The absence of compelling alternatives has been a key driver of equity performance in recent months. As yields have plunged, the appeal of bonds has waned. The chief beneficiaries in global equity markets have been companies able to deliver solid earnings, cash flows and dividends, or those with compelling future growth stories. Yet that has become a tired story, reflected in stretched valuations and strong consensus positioning. However investors do not yet see an alternative. They do not appear ready to move into cyclical, value, small capitalisation or financial stocks, given concerns about future growth as expressed in flat or inverted yield curves.
Episodes of market rotation have accordingly been brief and tentative, and have dissipated fairly quickly. But if the global equity market is to perform well in the second half of 2019, following a very strong showing in the first six months of this year, rotation will be necessary.
Rotation is typically driven by a belief that earnings have bottomed in lagging sectors, which today comprises mainly cyclicals or value stocks, including industrials, parts of consumer discretionary, commodities & materials and financials. It also includes emerging markets and Europe. Yet the basis for an earnings inflection point in those sectors and regions is not obvious; global growth, manufacturing and trade continue to print weak numbers.
Without rotation, the broad equity market will likely struggle to advance. Much anticipated support from central banks is already reflected in market pricing. A more promising development would be for economic growth to stabilise following the recent reduction in trade tensions and as a result of the board easing of financial conditions that has taken place over the past few months. Should activity in manufacturing and trade show signs of stabilisation, heralding an inflexion point, lagging sectors could lead global equities higher. Without that outcome, global equities are more likely to stall.

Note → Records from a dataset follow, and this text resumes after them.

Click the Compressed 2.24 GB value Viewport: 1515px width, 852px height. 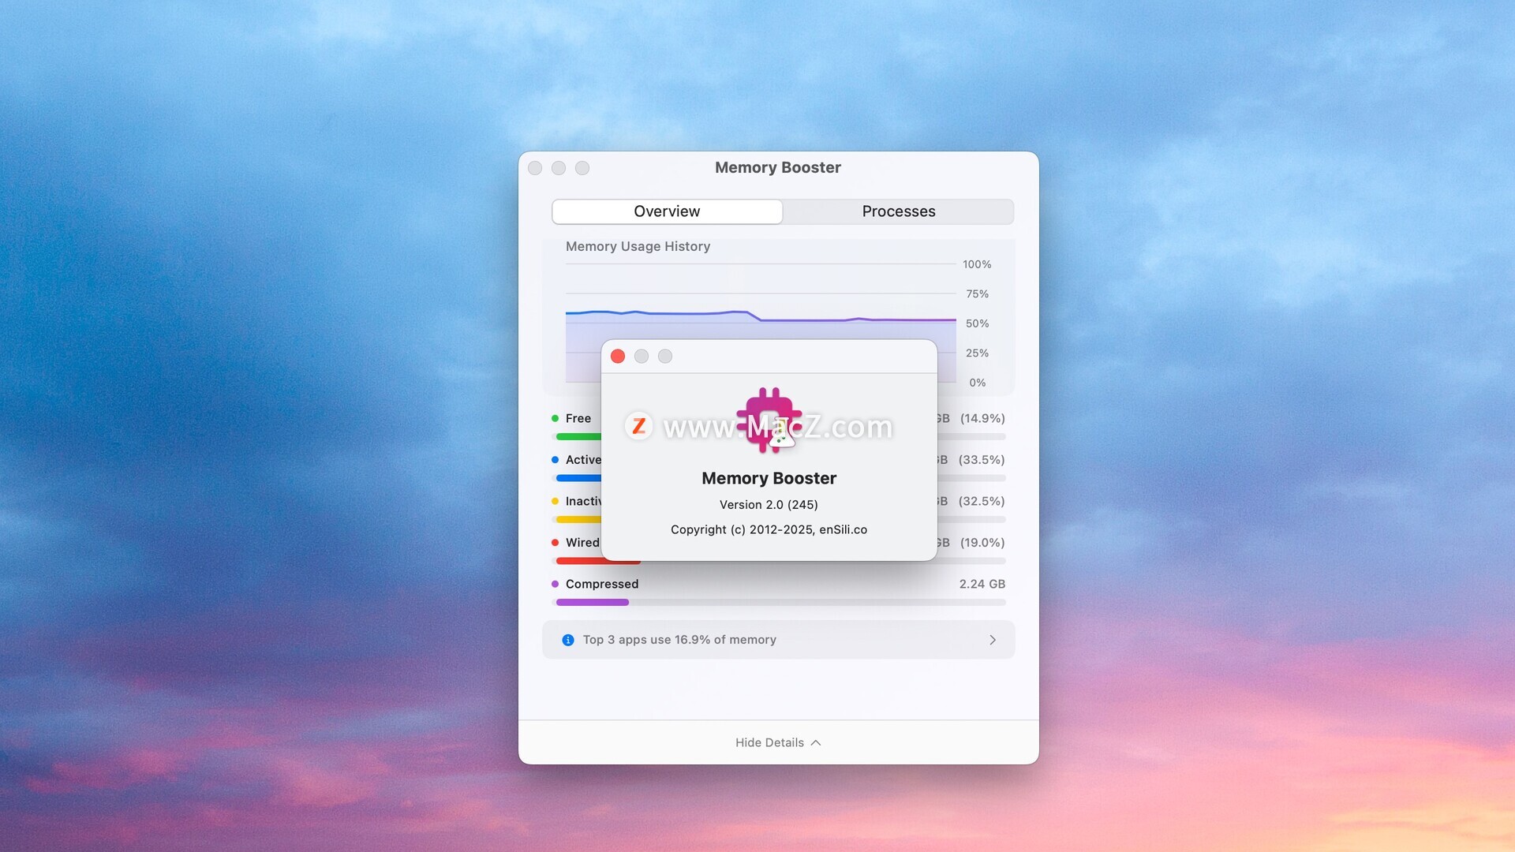coord(982,585)
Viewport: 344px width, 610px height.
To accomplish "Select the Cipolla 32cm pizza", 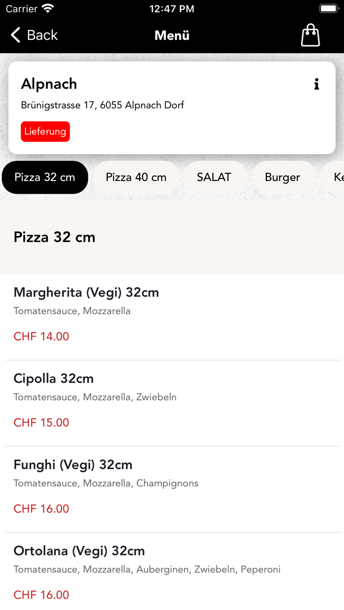I will pos(53,379).
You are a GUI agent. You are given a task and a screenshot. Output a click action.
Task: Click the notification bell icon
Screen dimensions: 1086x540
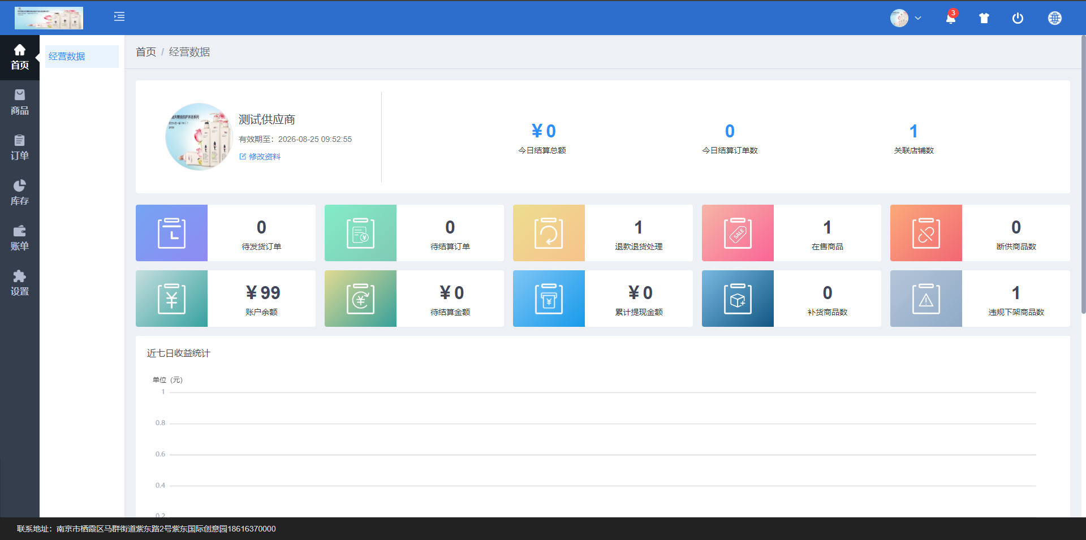[950, 18]
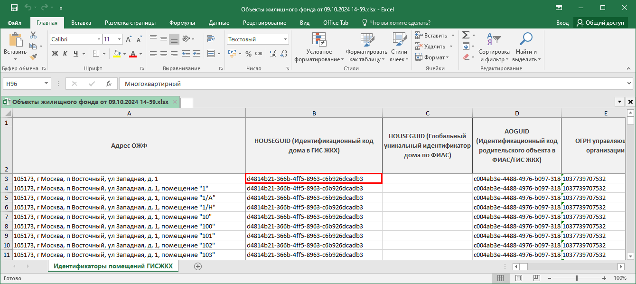
Task: Toggle Italic (К) formatting
Action: click(x=65, y=54)
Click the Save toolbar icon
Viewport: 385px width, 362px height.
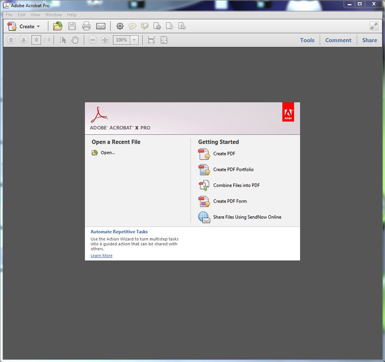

In an environment of lower returns, accompanied by recurring volatility, selectivity becomes more important for portfolio management. Performance will depend as much on loss avoidance as on generating attractive returns where they are on offer. Appropriate diversification, marrying different sources of return within portfolios to enhance stability of portfolio performance, becomes paramount. That means taking selective directional risk in equities and fixed income, alongside non-directional risk achieved via diversified relative value and carry positions. Target return and alternative risk premium approaches must now shoulder a greater responsibility for providing diversification, a theme that is likely to extend over the remainder of this year and into 2020.